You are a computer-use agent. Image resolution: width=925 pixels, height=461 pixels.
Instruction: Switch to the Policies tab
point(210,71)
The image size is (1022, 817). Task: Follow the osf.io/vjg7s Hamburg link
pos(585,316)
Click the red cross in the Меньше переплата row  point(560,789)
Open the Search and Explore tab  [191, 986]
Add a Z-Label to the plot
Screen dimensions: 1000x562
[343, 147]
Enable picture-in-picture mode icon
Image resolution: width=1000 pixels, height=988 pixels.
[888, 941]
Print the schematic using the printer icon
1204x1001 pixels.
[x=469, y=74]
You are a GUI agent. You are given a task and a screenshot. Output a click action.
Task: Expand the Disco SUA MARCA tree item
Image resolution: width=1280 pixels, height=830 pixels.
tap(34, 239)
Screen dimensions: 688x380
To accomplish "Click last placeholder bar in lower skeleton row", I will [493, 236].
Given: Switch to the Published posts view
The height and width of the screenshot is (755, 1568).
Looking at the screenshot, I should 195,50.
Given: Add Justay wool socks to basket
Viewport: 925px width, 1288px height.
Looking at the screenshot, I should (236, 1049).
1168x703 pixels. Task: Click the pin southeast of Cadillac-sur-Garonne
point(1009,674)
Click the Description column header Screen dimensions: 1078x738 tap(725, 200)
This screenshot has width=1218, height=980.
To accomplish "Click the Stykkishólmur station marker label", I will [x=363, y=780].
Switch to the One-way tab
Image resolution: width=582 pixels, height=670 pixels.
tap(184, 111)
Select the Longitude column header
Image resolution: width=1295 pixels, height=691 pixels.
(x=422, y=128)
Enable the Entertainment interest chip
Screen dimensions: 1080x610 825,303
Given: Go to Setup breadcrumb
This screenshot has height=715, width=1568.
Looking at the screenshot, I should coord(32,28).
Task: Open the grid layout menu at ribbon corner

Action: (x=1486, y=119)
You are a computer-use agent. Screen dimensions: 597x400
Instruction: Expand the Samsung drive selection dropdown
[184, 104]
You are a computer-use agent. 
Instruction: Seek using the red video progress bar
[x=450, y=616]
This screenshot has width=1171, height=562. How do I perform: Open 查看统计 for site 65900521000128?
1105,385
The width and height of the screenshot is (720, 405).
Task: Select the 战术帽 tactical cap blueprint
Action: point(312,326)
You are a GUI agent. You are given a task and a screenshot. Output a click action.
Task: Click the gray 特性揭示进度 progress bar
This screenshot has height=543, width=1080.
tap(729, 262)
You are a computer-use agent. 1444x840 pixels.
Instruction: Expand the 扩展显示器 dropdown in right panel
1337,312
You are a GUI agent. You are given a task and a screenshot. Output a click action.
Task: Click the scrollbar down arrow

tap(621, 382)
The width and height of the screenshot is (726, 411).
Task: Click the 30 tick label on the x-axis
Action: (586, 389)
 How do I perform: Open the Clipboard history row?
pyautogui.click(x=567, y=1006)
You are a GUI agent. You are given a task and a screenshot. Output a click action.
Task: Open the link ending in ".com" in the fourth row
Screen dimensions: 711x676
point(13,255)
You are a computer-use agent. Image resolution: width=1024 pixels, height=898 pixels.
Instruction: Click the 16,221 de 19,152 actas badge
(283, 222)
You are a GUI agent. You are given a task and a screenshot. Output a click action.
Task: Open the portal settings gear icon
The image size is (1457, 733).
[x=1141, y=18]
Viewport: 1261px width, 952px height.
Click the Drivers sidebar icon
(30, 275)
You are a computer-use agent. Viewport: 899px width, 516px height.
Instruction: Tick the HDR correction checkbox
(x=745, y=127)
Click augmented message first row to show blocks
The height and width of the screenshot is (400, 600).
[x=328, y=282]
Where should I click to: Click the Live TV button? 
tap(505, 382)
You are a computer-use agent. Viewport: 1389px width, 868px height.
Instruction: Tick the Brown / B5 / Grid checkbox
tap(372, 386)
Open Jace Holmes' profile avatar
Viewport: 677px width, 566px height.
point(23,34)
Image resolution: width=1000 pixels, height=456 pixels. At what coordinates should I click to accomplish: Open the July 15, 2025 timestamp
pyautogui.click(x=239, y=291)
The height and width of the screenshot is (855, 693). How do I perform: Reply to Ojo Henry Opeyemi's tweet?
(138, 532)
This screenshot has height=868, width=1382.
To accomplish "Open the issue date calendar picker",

● ● ● ●

[TASK BRIEF]: Put every line of the entries above into a Markdown table with the columns Row and Line, numbering the lines in order and skipping any blank ones.

[SOLUTION FOR THIS PROBLEM]:
| Row | Line |
|---|---|
| 1 | You are a computer-use agent. Image resolution: width=925 pixels, height=461 pixels. |
| 2 | Instruction: Switch to the Policies tab |
| 3 | point(210,71) |
| 4 | The image size is (1022, 817). Task: Follow the osf.io/vjg7s Hamburg link |
| 5 | pos(585,316) |
| 6 | Click the red cross in the Меньше переплата row  point(560,789) |
| 7 | Open the Search and Explore tab  [191, 986] |
| 8 | Add a Z-Label to the plot |
| 9 | Screen dimensions: 1000x562 |
| 10 | [343, 147] |
| 11 | Enable picture-in-picture mode icon |
| 12 | Image resolution: width=1000 pixels, height=988 pixels. |
| 13 | [888, 941] |
| 14 | Print the schematic using the printer icon |
| 15 | 1204x1001 pixels. |
| 16 | [x=469, y=74] |
| 17 | You are a GUI agent. You are given a task and a screenshot. Output a click action. |
| 18 | Task: Expand the Disco SUA MARCA tree item |
| 19 | Image resolution: width=1280 pixels, height=830 pixels. |
| 20 | tap(34, 239) |
| 21 | Screen dimensions: 688x380 |
| 22 | To accomplish "Click last placeholder bar in lower skeleton row", I will [493, 236]. |
| 23 | Given: Switch to the Published posts view |
| 24 | The height and width of the screenshot is (755, 1568). |
| 25 | Looking at the screenshot, I should 195,50. |
| 26 | Given: Add Justay wool socks to basket |
| 27 | Viewport: 925px width, 1288px height. |
| 28 | Looking at the screenshot, I should (236, 1049). |
| 29 | 1168x703 pixels. Task: Click the pin southeast of Cadillac-sur-Garonne |
| 30 | point(1009,674) |
| 31 | Click the Description column header Screen dimensions: 1078x738 tap(725, 200) |
| 32 | This screenshot has width=1218, height=980. |
| 33 | To accomplish "Click the Stykkishólmur station marker label", I will [x=363, y=780]. |
| 34 | Switch to the One-way tab |
| 35 | Image resolution: width=582 pixels, height=670 pixels. |
| 36 | tap(184, 111) |
| 37 | Select the Longitude column header |
| 38 | Image resolution: width=1295 pixels, height=691 pixels. |
| 39 | (x=422, y=128) |
| 40 | Enable the Entertainment interest chip |
| 41 | Screen dimensions: 1080x610 825,303 |
| 42 | Given: Go to Setup breadcrumb |
| 43 | This screenshot has height=715, width=1568. |
| 44 | Looking at the screenshot, I should coord(32,28). |
| 45 | Task: Open the grid layout menu at ribbon corner |
| 46 | Action: (x=1486, y=119) |
| 47 | You are a computer-use agent. Screen dimensions: 597x400 |
| 48 | Instruction: Expand the Samsung drive selection dropdown |
| 49 | [184, 104] |
| 50 | You are a computer-use agent.  |
| 51 | Instruction: Seek using the red video progress bar |
| 52 | [x=450, y=616] |
| 53 | This screenshot has width=1171, height=562. How do I perform: Open 查看统计 for site 65900521000128? |
| 54 | 1105,385 |
| 55 | The width and height of the screenshot is (720, 405). |
| 56 | Task: Select the 战术帽 tactical cap blueprint |
| 57 | Action: point(312,326) |
| 58 | You are a GUI agent. You are given a task and a screenshot. Output a click action. |
| 59 | Task: Click the gray 特性揭示进度 progress bar |
| 60 | This screenshot has height=543, width=1080. |
| 61 | tap(729, 262) |
| 62 | You are a computer-use agent. 1444x840 pixels. |
| 63 | Instruction: Expand the 扩展显示器 dropdown in right panel |
| 64 | 1337,312 |
| 65 | You are a GUI agent. You are given a task and a screenshot. Output a click action. |
| 66 | Task: Click the scrollbar down arrow |
| 67 | tap(621, 382) |
| 68 | The width and height of the screenshot is (726, 411). |
| 69 | Task: Click the 30 tick label on the x-axis |
| 70 | Action: (586, 389) |
| 71 |  How do I perform: Open the Clipboard history row? |
| 72 | pyautogui.click(x=567, y=1006) |
| 73 | You are a GUI agent. You are given a task and a screenshot. Output a click action. |
| 74 | Task: Open the link ending in ".com" in the fourth row |
| 75 | Screen dimensions: 711x676 |
| 76 | point(13,255) |
| 77 | You are a computer-use agent. Image resolution: width=1024 pixels, height=898 pixels. |
| 78 | Instruction: Click the 16,221 de 19,152 actas badge |
| 79 | (283, 222) |
| 80 | You are a GUI agent. You are given a task and a screenshot. Output a click action. |
| 81 | Task: Open the portal settings gear icon |
| 82 | The image size is (1457, 733). |
| 83 | [x=1141, y=18] |
| 84 | Viewport: 1261px width, 952px height. |
| 85 | Click the Drivers sidebar icon |
| 86 | (30, 275) |
| 87 | You are a computer-use agent. Viewport: 899px width, 516px height. |
| 88 | Instruction: Tick the HDR correction checkbox |
| 89 | (x=745, y=127) |
| 90 | Click augmented message first row to show blocks |
| 91 | The height and width of the screenshot is (400, 600). |
| 92 | [x=328, y=282] |
| 93 | Where should I click to: Click the Live TV button?  |
| 94 | tap(505, 382) |
| 95 | You are a computer-use agent. Viewport: 1389px width, 868px height. |
| 96 | Instruction: Tick the Brown / B5 / Grid checkbox |
| 97 | tap(372, 386) |
| 98 | Open Jace Holmes' profile avatar |
| 99 | Viewport: 677px width, 566px height. |
| 100 | point(23,34) |
| 101 | Image resolution: width=1000 pixels, height=456 pixels. At what coordinates should I click to accomplish: Open the July 15, 2025 timestamp |
| 102 | pyautogui.click(x=239, y=291) |
| 103 | The height and width of the screenshot is (855, 693). How do I perform: Reply to Ojo Henry Opeyemi's tweet? |
| 104 | (138, 532) |
| 105 | This screenshot has height=868, width=1382. |
| 106 | To accomplish "Open the issue date calendar picker", |